Nun kam der Abspann. Der Bildschirm flackerte, wurde schwarz und man sah die namensgebende Kristallkugel samt meiner Heldenfigur. Sie verfärbte sich, der Ritter sprang heraus und verwandelte sich in das gleiche Männchen, welches das Spiel am Anfang betrat. Ein Text mit »YOU WILL RETURN TO YOUR OWN WORLD. THANK YOU FOR PLAYING« scrollte in Begleitung einer fröhlichen Musik von rechts nach links. Anschließend kamen die Credits mit ein paar Random-Szenen aus dem Spiel.

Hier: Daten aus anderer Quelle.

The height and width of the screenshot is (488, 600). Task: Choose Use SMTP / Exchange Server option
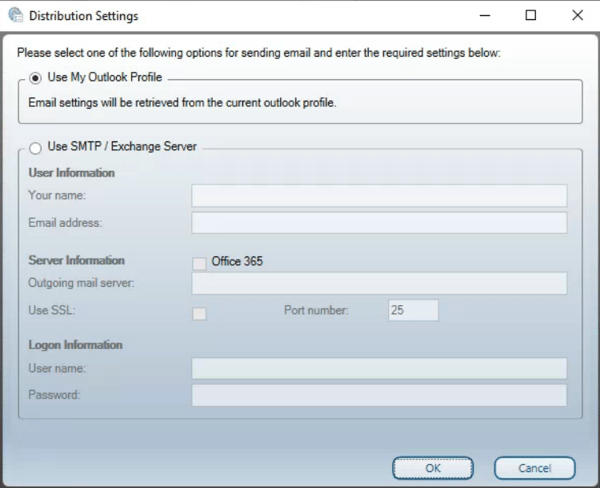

Das war es? Nicht ganz! Zum Schluss kam noch ein relativ schickes Bild mit einem Ritter. Ende. Ich hatte unzählige Stunden in das Spiel gesteckt, mir dabei die Seele aus dem Leib gehustet und mehr war nicht drin? Eine große Enttäuschung! Ich schaltete die klobige Maschine aus, legte sie beiseite und nachdem ich mich beruhigt hatte, nahm ich sie wieder in die Hand. Neustart!
Fazit
Die Fachpresse war geteilter Meinung. Dragon vergab gleich fünf von fünf Sterne, Raze immerhin 84. Der Rest lag im 70er Bereich oder darunter. Selbst Sega Power ließ nur 40 Punkte springen! Der ganze Test in der Novemberausgabe 1992 besteht aus folgenden Worten:
»Rollenspiel-Arcade-Abenteuer mit verschlungenen Pfaden, die sich erst bei der Erkundung erschließen. Gute Idee, aber die ständigen Sackgassen und das Zurückverfolgen der Schritte werden ermüdend. Schlechte „statistische“ Kämpfe setzen den letzten Nagel in den Sarg.«
Sega Power
Ein viel zu hartes Urteil, welches vermuten lässt, dass das Spiel nicht länger als zehn Minuten gezockt wurde. Neben den ganzen Verrücktheiten, die das Game auszeichnet, sind die Gegner zu nennen. Ein Hai auf der Wiese? Fliegende Augen? Oh, ein kleiner Todesstern. Irgendwie passte nichts zusammen, aber es war eines dieser herrlich schrägen Elemente, die man zu dieser Zeit als gegeben hinnahm. Fasziniert davon, was noch kommen mag.